── Listed records

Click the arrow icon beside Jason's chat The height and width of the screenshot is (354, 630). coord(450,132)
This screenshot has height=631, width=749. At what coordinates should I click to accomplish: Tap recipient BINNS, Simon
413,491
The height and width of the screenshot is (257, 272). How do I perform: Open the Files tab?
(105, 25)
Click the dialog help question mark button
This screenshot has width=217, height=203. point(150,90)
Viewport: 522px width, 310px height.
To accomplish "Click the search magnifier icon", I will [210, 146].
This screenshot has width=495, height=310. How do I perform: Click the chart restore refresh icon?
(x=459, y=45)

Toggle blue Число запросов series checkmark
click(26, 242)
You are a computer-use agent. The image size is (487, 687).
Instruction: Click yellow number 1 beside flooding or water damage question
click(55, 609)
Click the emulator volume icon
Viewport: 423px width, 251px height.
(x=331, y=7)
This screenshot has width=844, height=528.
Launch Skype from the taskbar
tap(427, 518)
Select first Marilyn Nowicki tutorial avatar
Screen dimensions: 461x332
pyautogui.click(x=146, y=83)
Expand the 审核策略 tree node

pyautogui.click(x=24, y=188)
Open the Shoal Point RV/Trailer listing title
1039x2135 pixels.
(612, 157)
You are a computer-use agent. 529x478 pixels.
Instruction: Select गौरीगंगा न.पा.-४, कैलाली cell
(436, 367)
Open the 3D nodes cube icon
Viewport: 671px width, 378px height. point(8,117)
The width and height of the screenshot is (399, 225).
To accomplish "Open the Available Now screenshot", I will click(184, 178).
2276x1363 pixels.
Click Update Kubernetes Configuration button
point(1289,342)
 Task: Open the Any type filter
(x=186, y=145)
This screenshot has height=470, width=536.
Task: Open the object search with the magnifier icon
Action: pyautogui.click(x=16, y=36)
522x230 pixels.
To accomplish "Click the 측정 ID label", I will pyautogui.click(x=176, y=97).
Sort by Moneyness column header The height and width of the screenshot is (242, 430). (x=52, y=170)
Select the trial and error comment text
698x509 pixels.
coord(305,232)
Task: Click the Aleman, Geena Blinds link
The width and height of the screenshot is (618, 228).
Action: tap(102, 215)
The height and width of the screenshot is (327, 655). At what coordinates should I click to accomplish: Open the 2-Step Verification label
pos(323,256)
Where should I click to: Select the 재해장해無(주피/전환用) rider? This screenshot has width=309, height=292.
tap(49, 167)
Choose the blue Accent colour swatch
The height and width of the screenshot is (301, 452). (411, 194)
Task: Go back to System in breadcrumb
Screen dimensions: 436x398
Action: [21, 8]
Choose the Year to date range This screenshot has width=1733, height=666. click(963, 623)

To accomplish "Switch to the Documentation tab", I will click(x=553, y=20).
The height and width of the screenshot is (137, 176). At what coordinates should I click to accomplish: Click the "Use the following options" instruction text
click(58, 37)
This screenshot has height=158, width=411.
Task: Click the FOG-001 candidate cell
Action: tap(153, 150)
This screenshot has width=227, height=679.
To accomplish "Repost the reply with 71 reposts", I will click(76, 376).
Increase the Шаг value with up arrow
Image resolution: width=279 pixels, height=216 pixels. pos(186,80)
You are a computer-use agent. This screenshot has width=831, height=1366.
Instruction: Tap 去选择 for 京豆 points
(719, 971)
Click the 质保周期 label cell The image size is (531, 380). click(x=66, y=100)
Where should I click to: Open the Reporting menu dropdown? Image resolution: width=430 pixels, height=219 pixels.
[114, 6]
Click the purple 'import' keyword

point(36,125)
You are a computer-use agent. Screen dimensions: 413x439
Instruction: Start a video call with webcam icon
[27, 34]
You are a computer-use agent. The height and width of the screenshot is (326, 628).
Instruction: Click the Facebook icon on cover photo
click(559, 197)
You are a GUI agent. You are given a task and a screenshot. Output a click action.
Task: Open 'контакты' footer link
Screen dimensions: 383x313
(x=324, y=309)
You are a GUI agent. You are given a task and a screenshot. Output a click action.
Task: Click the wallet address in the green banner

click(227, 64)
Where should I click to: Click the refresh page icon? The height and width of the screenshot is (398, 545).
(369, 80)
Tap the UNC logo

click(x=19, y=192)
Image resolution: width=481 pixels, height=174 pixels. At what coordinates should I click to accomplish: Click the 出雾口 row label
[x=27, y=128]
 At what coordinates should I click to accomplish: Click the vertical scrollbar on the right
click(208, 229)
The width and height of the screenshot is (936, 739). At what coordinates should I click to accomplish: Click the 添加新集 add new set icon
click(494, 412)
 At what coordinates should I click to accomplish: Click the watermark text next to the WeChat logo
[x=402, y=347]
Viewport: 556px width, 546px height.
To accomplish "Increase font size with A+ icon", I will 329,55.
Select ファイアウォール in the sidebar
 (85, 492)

────

● Your goal:
Please reproduce each line above exactly as written.

● Result for this task:
Click the arrow icon beside Jason's chat The height and width of the screenshot is (354, 630). coord(450,132)
This screenshot has height=631, width=749. At what coordinates should I click to accomplish: Tap recipient BINNS, Simon
413,491
The height and width of the screenshot is (257, 272). How do I perform: Open the Files tab?
(105, 25)
Click the dialog help question mark button
This screenshot has width=217, height=203. point(150,90)
Viewport: 522px width, 310px height.
To accomplish "Click the search magnifier icon", I will [210, 146].
This screenshot has width=495, height=310. How do I perform: Click the chart restore refresh icon?
(x=459, y=45)

Toggle blue Число запросов series checkmark
click(26, 242)
You are a computer-use agent. The image size is (487, 687).
Instruction: Click yellow number 1 beside flooding or water damage question
click(55, 609)
Click the emulator volume icon
Viewport: 423px width, 251px height.
(x=331, y=7)
This screenshot has width=844, height=528.
Launch Skype from the taskbar
tap(427, 518)
Select first Marilyn Nowicki tutorial avatar
Screen dimensions: 461x332
pyautogui.click(x=146, y=83)
Expand the 审核策略 tree node

pyautogui.click(x=24, y=188)
Open the Shoal Point RV/Trailer listing title
1039x2135 pixels.
(612, 157)
You are a computer-use agent. 529x478 pixels.
Instruction: Select गौरीगंगा न.पा.-४, कैलाली cell
(436, 367)
Open the 3D nodes cube icon
Viewport: 671px width, 378px height. point(8,117)
The width and height of the screenshot is (399, 225).
To accomplish "Open the Available Now screenshot", I will click(184, 178).
2276x1363 pixels.
Click Update Kubernetes Configuration button
point(1289,342)
 Task: Open the Any type filter
(x=186, y=145)
This screenshot has height=470, width=536.
Task: Open the object search with the magnifier icon
Action: pyautogui.click(x=16, y=36)
522x230 pixels.
To accomplish "Click the 측정 ID label", I will pyautogui.click(x=176, y=97).
Sort by Moneyness column header The height and width of the screenshot is (242, 430). (x=52, y=170)
Select the trial and error comment text
698x509 pixels.
coord(305,232)
Task: Click the Aleman, Geena Blinds link
The width and height of the screenshot is (618, 228).
Action: tap(102, 215)
The height and width of the screenshot is (327, 655). At what coordinates should I click to accomplish: Open the 2-Step Verification label
pos(323,256)
Where should I click to: Select the 재해장해無(주피/전환用) rider? This screenshot has width=309, height=292.
tap(49, 167)
Choose the blue Accent colour swatch
The height and width of the screenshot is (301, 452). (411, 194)
Task: Go back to System in breadcrumb
Screen dimensions: 436x398
Action: [21, 8]
Choose the Year to date range This screenshot has width=1733, height=666. click(963, 623)

To accomplish "Switch to the Documentation tab", I will click(x=553, y=20).
The height and width of the screenshot is (137, 176). At what coordinates should I click to accomplish: Click the "Use the following options" instruction text
click(58, 37)
This screenshot has height=158, width=411.
Task: Click the FOG-001 candidate cell
Action: tap(153, 150)
This screenshot has width=227, height=679.
To accomplish "Repost the reply with 71 reposts", I will click(76, 376).
Increase the Шаг value with up arrow
Image resolution: width=279 pixels, height=216 pixels. pos(186,80)
You are a computer-use agent. This screenshot has width=831, height=1366.
Instruction: Tap 去选择 for 京豆 points
(719, 971)
Click the 质保周期 label cell The image size is (531, 380). click(x=66, y=100)
Where should I click to: Open the Reporting menu dropdown? Image resolution: width=430 pixels, height=219 pixels.
[114, 6]
Click the purple 'import' keyword

point(36,125)
You are a computer-use agent. Screen dimensions: 413x439
Instruction: Start a video call with webcam icon
[27, 34]
You are a computer-use agent. The height and width of the screenshot is (326, 628).
Instruction: Click the Facebook icon on cover photo
click(559, 197)
You are a GUI agent. You are given a task and a screenshot. Output a click action.
Task: Open 'контакты' footer link
Screen dimensions: 383x313
(x=324, y=309)
You are a GUI agent. You are given a task and a screenshot. Output a click action.
Task: Click the wallet address in the green banner

click(227, 64)
Where should I click to: Click the refresh page icon? The height and width of the screenshot is (398, 545).
(369, 80)
Tap the UNC logo

click(x=19, y=192)
Image resolution: width=481 pixels, height=174 pixels. At what coordinates should I click to accomplish: Click the 出雾口 row label
[x=27, y=128]
 At what coordinates should I click to accomplish: Click the vertical scrollbar on the right
click(208, 229)
The width and height of the screenshot is (936, 739). At what coordinates should I click to accomplish: Click the 添加新集 add new set icon
click(494, 412)
 At what coordinates should I click to accomplish: Click the watermark text next to the WeChat logo
[x=402, y=347]
Viewport: 556px width, 546px height.
To accomplish "Increase font size with A+ icon", I will 329,55.
Select ファイアウォール in the sidebar
 (85, 492)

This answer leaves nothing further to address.